Apr15Written by:George Gray
4/15/2010 9:34 AM 
Now that Congress has returned from the Easter recess, it will have a number of tax issues to face. Among them is the Estate Tax "mess" created by its inaction in 2009. While the House passed legislation addressing the Estate Tax in early December 2009; the Senate has not yet taken up the matter.
Under the House Bill (the "Permanent Estate Tax Relief for Families, Farmers, and Small Businesses Act of 2009.") the Unified credit amount for Estate Tax would return to $3.5 million and the unified credit amount for the Gift Tax would remain $1.0 million. The highest Estate and Gift Tax rate would be 45%. The hope is that the Senate will take up consideration of a Bill with similar provisions; that the House and Senate Bills will be reconciled and that the legislation would be signed by the President sometime in 2010. It is expected that any Legislation passed and signed into Law will have a retroactive date of 01/01/2010.

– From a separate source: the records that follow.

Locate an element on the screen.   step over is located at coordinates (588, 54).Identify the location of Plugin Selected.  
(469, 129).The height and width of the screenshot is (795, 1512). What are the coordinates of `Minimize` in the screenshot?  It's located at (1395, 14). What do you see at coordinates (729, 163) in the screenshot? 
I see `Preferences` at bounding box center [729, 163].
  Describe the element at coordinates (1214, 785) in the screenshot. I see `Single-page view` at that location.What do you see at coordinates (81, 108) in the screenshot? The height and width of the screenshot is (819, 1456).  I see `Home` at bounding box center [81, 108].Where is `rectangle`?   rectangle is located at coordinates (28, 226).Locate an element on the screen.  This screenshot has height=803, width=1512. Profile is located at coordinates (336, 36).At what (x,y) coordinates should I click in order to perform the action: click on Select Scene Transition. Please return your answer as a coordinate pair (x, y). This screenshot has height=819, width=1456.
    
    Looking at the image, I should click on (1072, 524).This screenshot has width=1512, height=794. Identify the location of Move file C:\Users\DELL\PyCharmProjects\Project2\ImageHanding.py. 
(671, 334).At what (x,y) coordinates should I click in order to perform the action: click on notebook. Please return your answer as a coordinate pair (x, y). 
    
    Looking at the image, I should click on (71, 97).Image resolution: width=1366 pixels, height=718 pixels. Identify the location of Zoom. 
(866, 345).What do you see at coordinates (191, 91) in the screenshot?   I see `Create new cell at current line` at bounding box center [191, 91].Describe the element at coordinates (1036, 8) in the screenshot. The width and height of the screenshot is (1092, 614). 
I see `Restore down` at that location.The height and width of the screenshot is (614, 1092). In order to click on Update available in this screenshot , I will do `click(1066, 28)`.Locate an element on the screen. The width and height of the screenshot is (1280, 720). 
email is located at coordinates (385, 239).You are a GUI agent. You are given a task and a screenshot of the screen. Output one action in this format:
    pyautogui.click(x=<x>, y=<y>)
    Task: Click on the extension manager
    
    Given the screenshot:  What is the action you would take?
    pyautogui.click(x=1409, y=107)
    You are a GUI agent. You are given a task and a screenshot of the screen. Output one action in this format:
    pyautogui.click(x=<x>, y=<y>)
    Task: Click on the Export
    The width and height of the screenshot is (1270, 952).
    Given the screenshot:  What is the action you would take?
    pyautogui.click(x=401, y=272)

Conversations that I have overheard indicate that the Senate will consider provisions that will set the unified credit amount at least at $3.5 million and that the highest Estate and Gift Tax rate will be less than the 45% mark set by the House Bill. The imponderable is the Government's voracious need for revenue to offset the deficits created by the Economic Relief Package and to be created by Health Care Reform. The need to raise revenue may temper Congress' inclination to afford taxpayers true and permanent Estate Tax relief. For example, Congress could reinstate the Estate Tax unified credit amount to $3.5 million but extend it only two years, causing the whole mess to be revisited and opening the door to a larger Estate Tax bite on decedent's Estates after 2013. One favorable note which indicates some measure of relief to taxpayers is in the offing is the Resolution passed by Congress earlier this year. In that Resolution Congress exempted from the the normal "pay-go" provisions any extension of Estate Tax relief. This gives many analysts reason to speculate that someting very close to the House Bill will be passed into Law this year.
A sleeper issue caused by Congress’ inaction on the Estate Tax is the matter of the "stepped-up" basis of assets owned by a decedent at his/her death. The Economic Growth and Tax Relief Reconciliation Act of 2001 instituted modified carry-over basis rules where some, but not all, of the property owned by a decedent would be stepped up to the fair market value at the date of death. Some property would retain a tax basis as determined by the original purchase price (however long ago and forgotten). You can imagine the book-keeping headache for beneficiaries of an Estate as they attempted to determine the original purchase price of an asset. Aunt Mable didn’t keep those records from sometime in the 50’s when she bought the AT&T stock, but you are charged with the responsibility to determine the exact date of purchase to determine the gain on the sale of that inherited AT&T stock after her death. Under the rules as they existed in 2009 and earlier, you didn't have to worry about the original purchase price of an inherited asset, its basis was "stepped-up" to the date of death value in all instances. Thankfully, the House Bill would repeal the modified carryover basis rules. Under the House Bill, property acquired from a decedent who dies after Dec. 31, 2009, generally would receive date-of-death fair market value basis (i.e., "stepped up" basis) under the basis rules in effect in 2009.